--- Records ---
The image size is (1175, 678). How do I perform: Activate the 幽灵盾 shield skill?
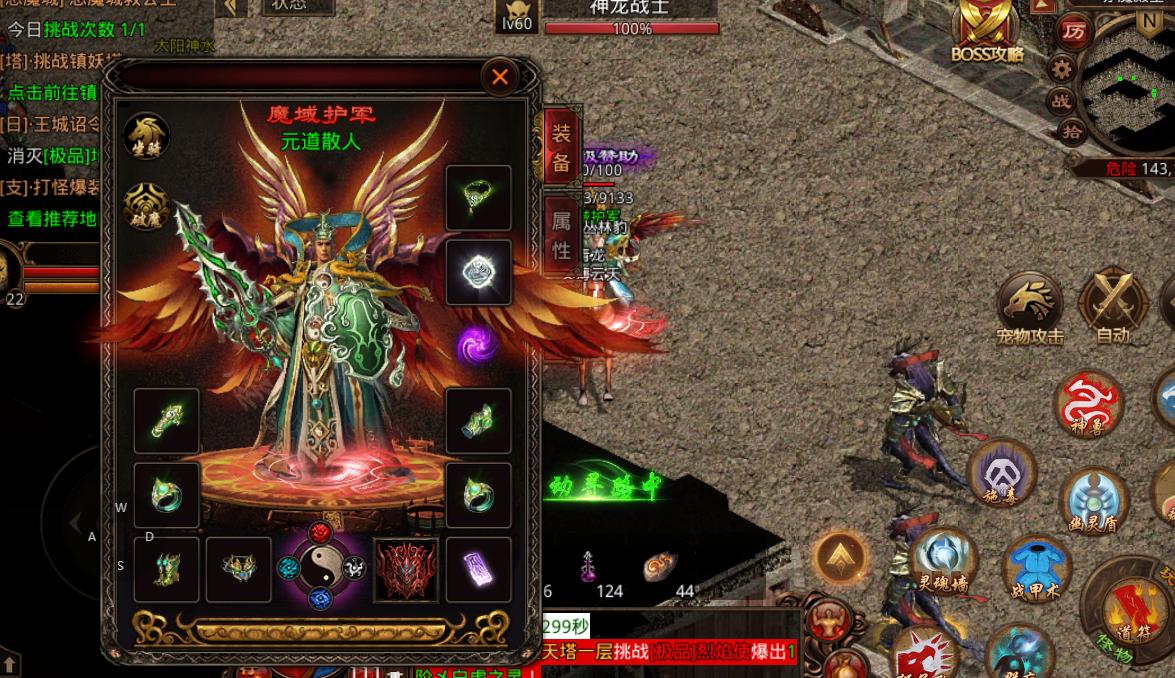[1096, 498]
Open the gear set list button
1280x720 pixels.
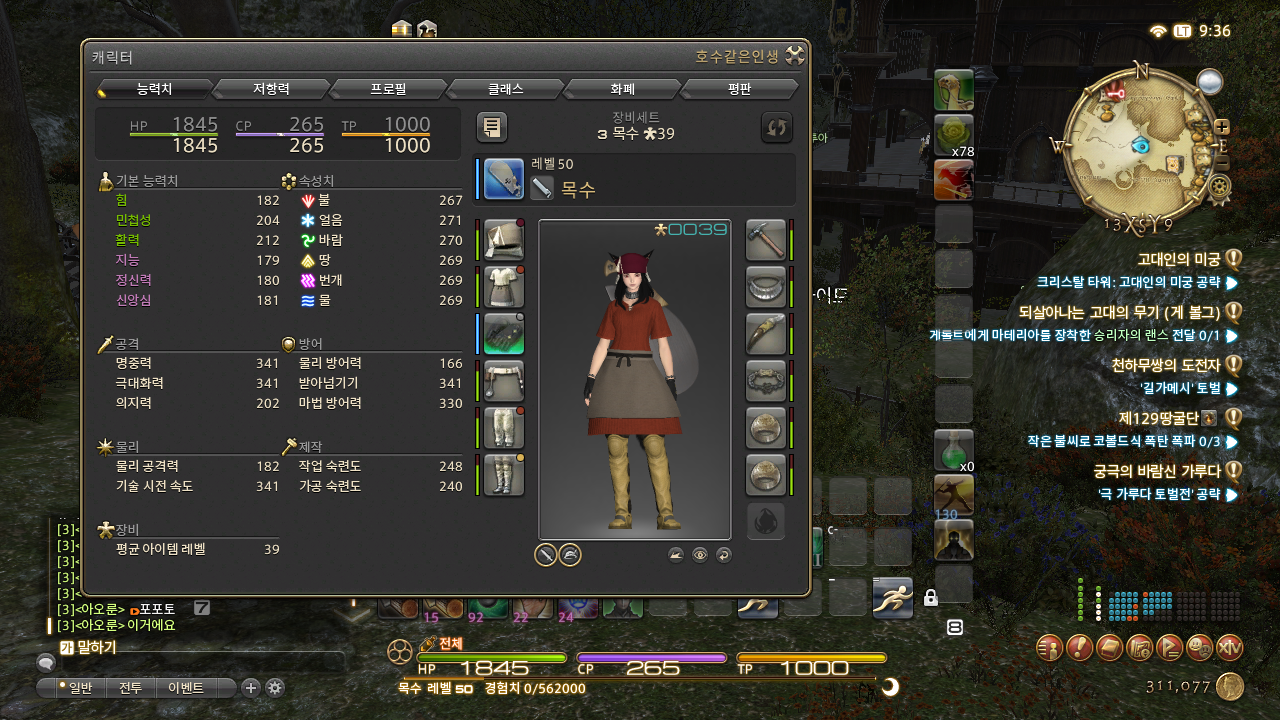491,127
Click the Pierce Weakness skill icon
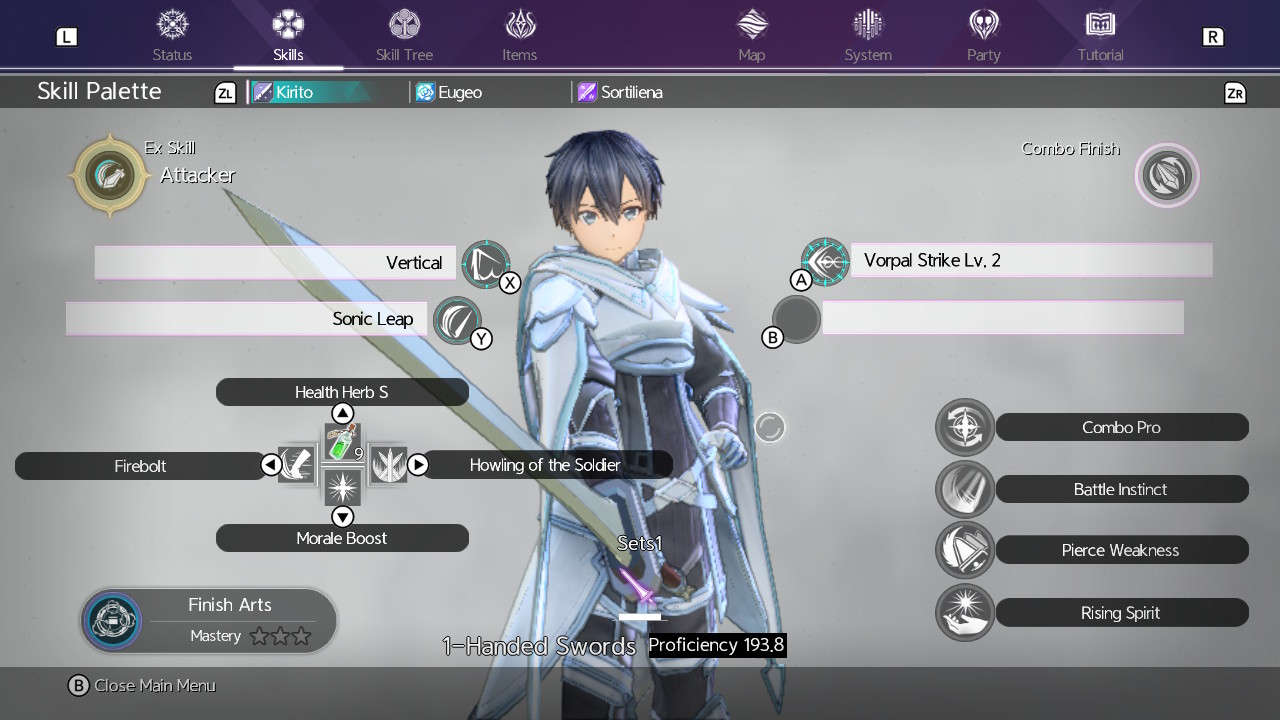This screenshot has height=720, width=1280. click(964, 550)
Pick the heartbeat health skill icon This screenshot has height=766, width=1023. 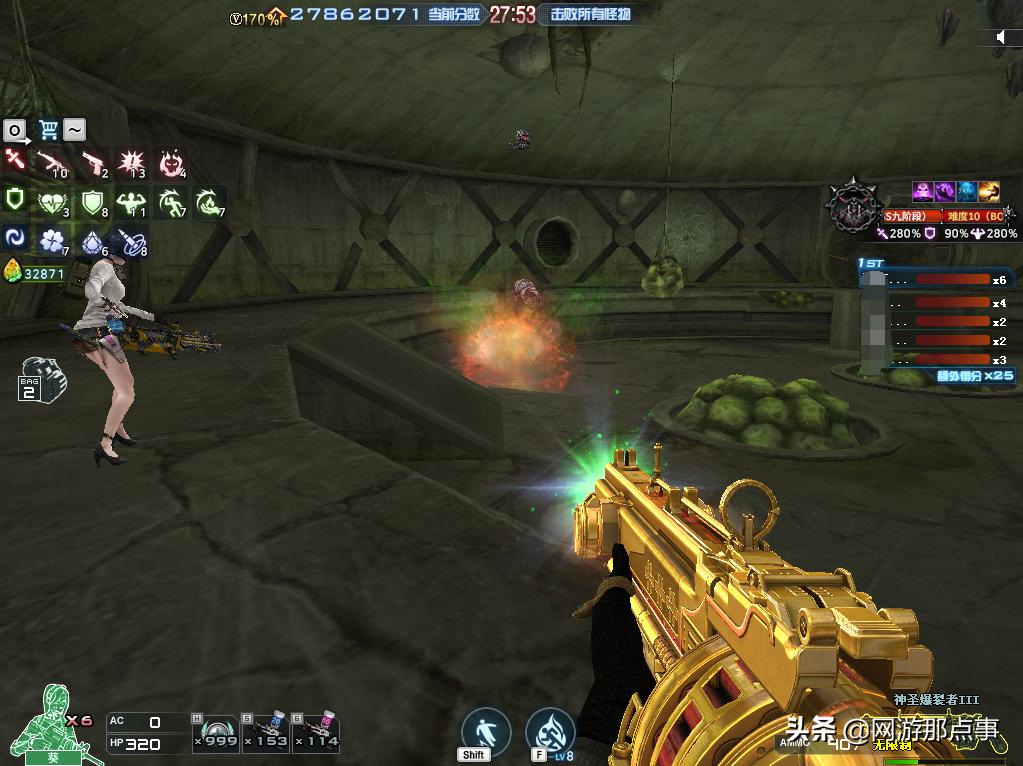pos(52,203)
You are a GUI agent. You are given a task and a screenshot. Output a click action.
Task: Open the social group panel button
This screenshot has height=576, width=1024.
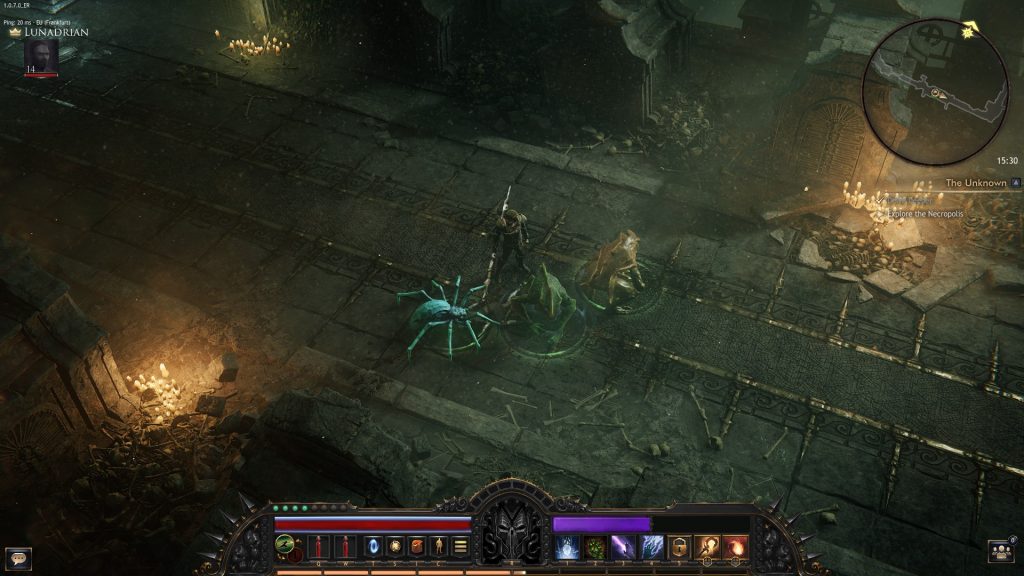(x=1001, y=551)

--- Goal ---
Gather each line of the listing above that contains the string "Open", matching case exactly, and reproduce those lines in full.

--- Result of this exercise ---
Open the gear set list button
Task: Open the social group panel button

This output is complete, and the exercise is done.